** start **

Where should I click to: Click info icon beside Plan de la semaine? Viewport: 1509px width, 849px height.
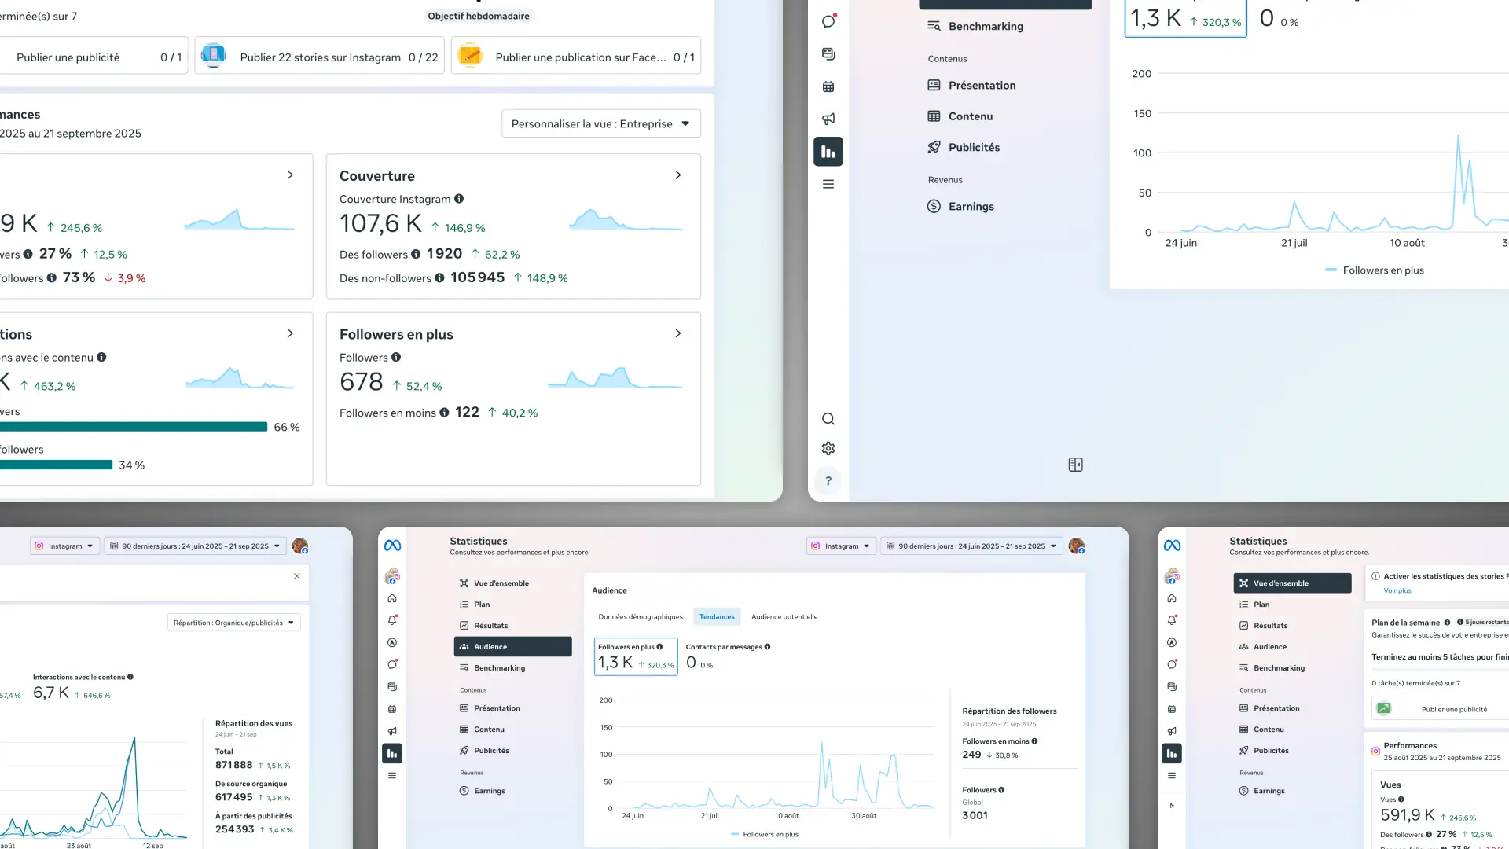(x=1447, y=623)
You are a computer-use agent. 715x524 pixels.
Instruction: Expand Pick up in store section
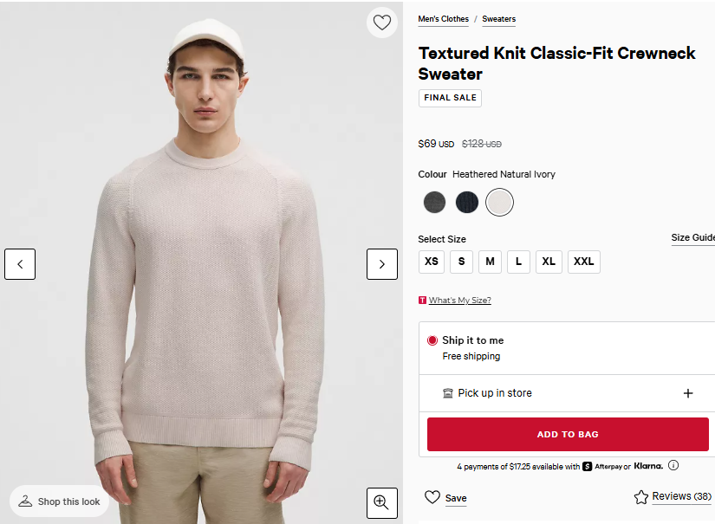pos(688,393)
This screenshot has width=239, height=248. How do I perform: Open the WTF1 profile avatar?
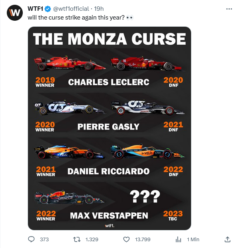coord(15,13)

** end **

▸ Stated goal:
Write out all the lines above again, requests included, but adjust every coordinate in the answers by adding -69 to each number, and leave out the pictures.

▸ Complete output:
Where should I click to: Click info icon beside Plan de la semaine? Viewport: 1509px width, 849px height.
(x=1378, y=554)
You are a computer-use agent. 715x524 pixels.
Instruction: Expand Pick up in store section
pos(619,324)
This screenshot has width=239, height=248. How do I perform: Open the WTF1 profile avatar?
coord(-54,-56)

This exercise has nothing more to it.